Ahora sólo le quedaban al buen hombre sus piernas para caminar. Andando, andando, llegó a una gran ciudad. En sus calles había gran multitud y bullicio. La causa era que un hombre a caballo pasaba anunciando que la hija del rey buscaba esposo; pero que quien quisiera que le concedieran su mano tendría que realizar antes una difícil prueba, y si no podía realizarla sería ejecutado. Detrás de él iba la princesa en su carroza tirada por cuatro blancos caballos, mostrando ser muy hermosa y amable.
Cuando nuestro joven vio a la princesa quedó tan deslumbrado por su belleza que se enamoró de ella y olvidó todos los peligros. Presentándose ante el rey se anunció como pretendiente.
Los hombres del rey le condujeron a la orilla del mar y allí, ante sus ojos, arrojaron a las olas un anillo de oro. Entonces el rey le dijo:
–Arrójate al mar y saca del fondo ese anillo. -Y añadió–: Cada vez que salgas a la superficie sin el anillo te lanzaremos de nuevo al agua, hasta que perezcas bajo las olas.
Todo el mundo se compadeció del amable joven y lo dejaron solo junto al mar. El ex criado pensaba en qué podría hacer, cuando de repente vio a tres peces que se acercaban nadando. El que venía en medio llevaba una concha en la boca, la que depositó en la playa a los pies del joven diciéndole:
–Somos los peces que liberaste salvándonos la vida. Ahora te recompensamos –y sin más se internaron en el mar, nadando alegremente.
El joven abrió la concha y en su interior encontró el anillo de oro que resplandecía hermoso.
Lleno de gozo, corrió a llevárselo al rey, esperando que éste cumpliría su compromiso. Pero la princesa era orgullosa y al enterarse de que el joven no era un príncipe sino que sólo un honrado trabajador, exigió que cumpliera antes una nueva tarea. Para ello salió al jardín real y ordenó que los sirvientes esparcieran diez grandes sacos de alpiste en el pasto.
–Para mañana, antes de que salga el sol, debes haber recogido todos los granos, sin que falte ni uno solo.
Nuevamente nuestro joven se sentó en el jardín a pensar cómo podría resolver semejante problema. No se le ocurría nada. Siguió sentado, meditando con tristeza que, aunque él lo consideraba injusto, sólo le esperaba el cadalso al llegar el amanecer. Pero cuando apareció en el jardín el primer rayo de sol, vio con asombro que los diez sacos de alpiste estaban repletos, uno junto a otro, sin que faltara un solo grano.
¿Qué había pasado? La reina de las hormigas había llegado al jardín en la noche con miles y miles de agradecidas hormiguitas, las que habían recogido el alpiste y lo habían metido en los sacos, trabajando incansables durante toda la noche por quien salvó de la muerte a muchas de ellas.

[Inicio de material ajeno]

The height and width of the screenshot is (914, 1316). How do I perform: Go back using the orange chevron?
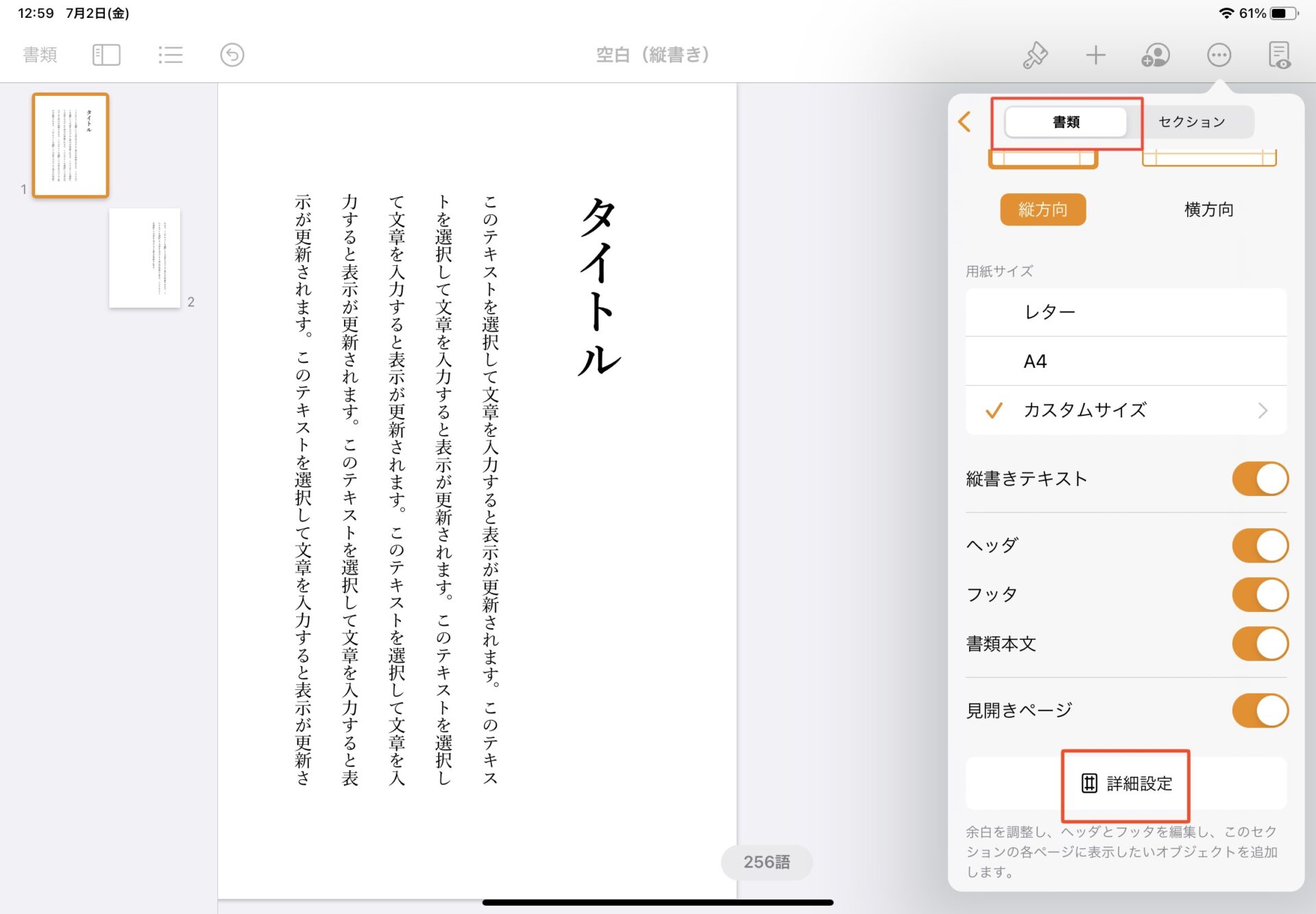point(965,122)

La princesa vio admirada que el joven había cumplido la descomunal tarea que le exigió, pero no pudo ablandar su orgulloso corazón.
–Aunque hayas cumplido las dos tareas –le dijo– no serás mi esposo mientras no traigas una manzana del árbol de la vida.

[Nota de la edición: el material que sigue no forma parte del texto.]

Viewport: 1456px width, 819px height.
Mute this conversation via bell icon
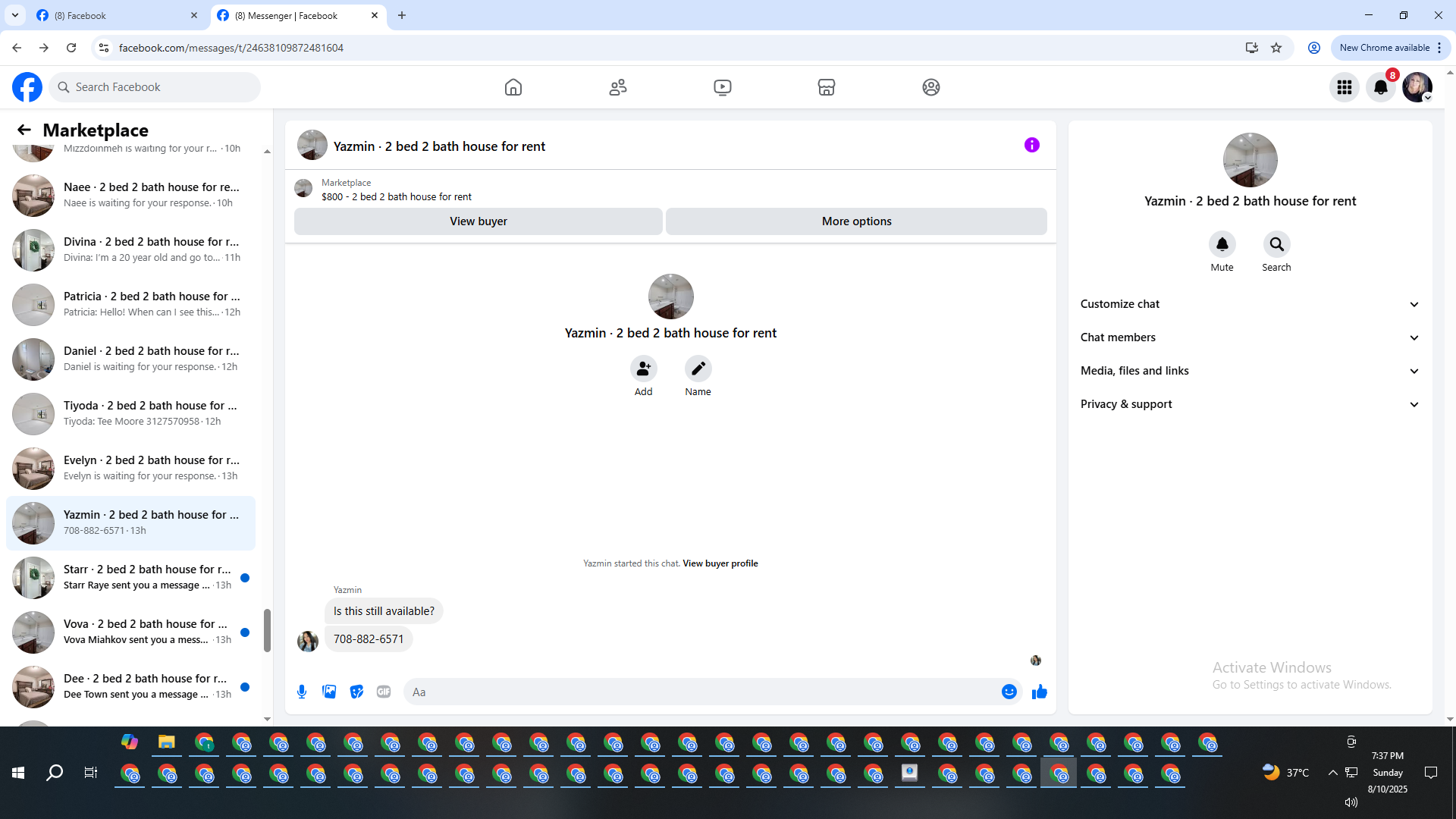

El enamorado joven no sabía dónde se hallaba el árbol de la vida, pero emprendió la marcha dispuesto a caminar hasta que sus piernas no le soportasen más.
Cuando ya había recorrido tres reinos, llegó a un bosque. Rendido de cansancio, se tendió bajo un árbol a dormir. Entonces percibió un crujido en las ramas y una manzana, que brillaba como el oró, cayó en sus manos. Al mismo tiempo, tres cuervos volaron hacia él graznando alegres y se posaron en sus rodillas.
–¿Te acuerdas de nosotros? –le preguntaron-. Somos los cuervos que arrojaron del nido cuando aún no sabíamos volar. Tú nos salvaste la vida. Ahora somos grandes, supimos que buscabas la manzana de la vida y hemos volado hasta el fin del mundo, donde está el árbol que la produce, para traértela.
Lleno de alegría, el joven emprendió el regreso. Apenas llegó, entregó a la hermosa princesa la manzana de la vida, que resplandecía como el oro. Ésta miró ahora con admiración y amor al joven sencillo y valiente que había arriesgado todo por ella.
Cuentan que las bodas se celebraron con esplendor y que los jóvenes príncipes fueron muy felices junto a sus hijos durante muchos años.